He first built small generators to solve what he views as his country's most pressing scarcity: electricity. “There was a problem affecting my community and I wanted to do something about it which was lack of transferred information from one community to another,” he said. “I decided to build a station for the people to be able to use to talk about issues, also educate people.” After working as a radio engineer for his friends and neighbors, he'd pieced together enough skill and equipment to begin a radio station where he broadcast under the name DJ Focus. His inventive spirit only came under the spotlight when, just last year at age 15, he was discovered by a Sierra Leonean Ph.D. student at MIT during a high school innovation challenge.
Now he and two friend DJ the 24-hour station and raise funds to power it with advertisements. People around the city know and recognize him and call him by his on-air name, DJ Focus.

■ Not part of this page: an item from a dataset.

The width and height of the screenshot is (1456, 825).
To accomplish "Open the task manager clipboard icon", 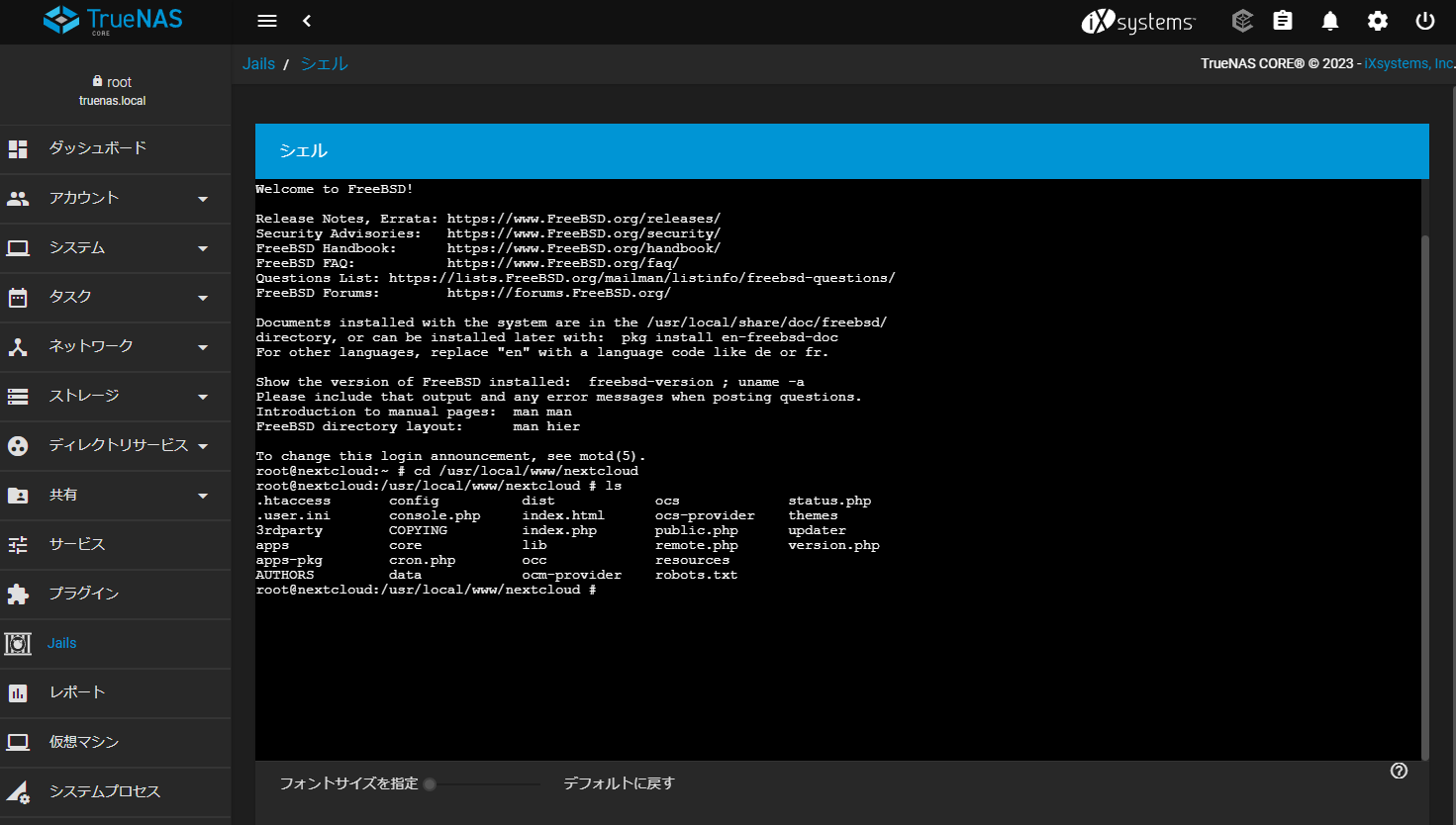I will pos(1283,21).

So what's next for the inventor who's already scored a scholarship to study at MIT? He's been working with Canadian provider Sierra Wifi to build solar panels and transmitters in all 400-odd schools and universities in Sierra Leone to power computers and bring Internet access to remote regions, all made possible by a $100,000 grant. Up next: a windmill prototype, which is a few months from being finished. “There are so many more problems I'd like to solve, how can human energy contribute to electricity.”
In the week Doe spent at MIT, he enjoyed teaching students at least two years older than himself. “It's fun for me,” he said. “Also it's part of learning, those people are inspirational people. For me, it's an honor and also a privilege. I'm representing my country as a whole, my family, and myself.” But when he graduates from the prestigious school, he'll return to Sierra Leone and see what he can do to solve his country’s problems. Unless, that is, he solves them all in the remaining two years of high school.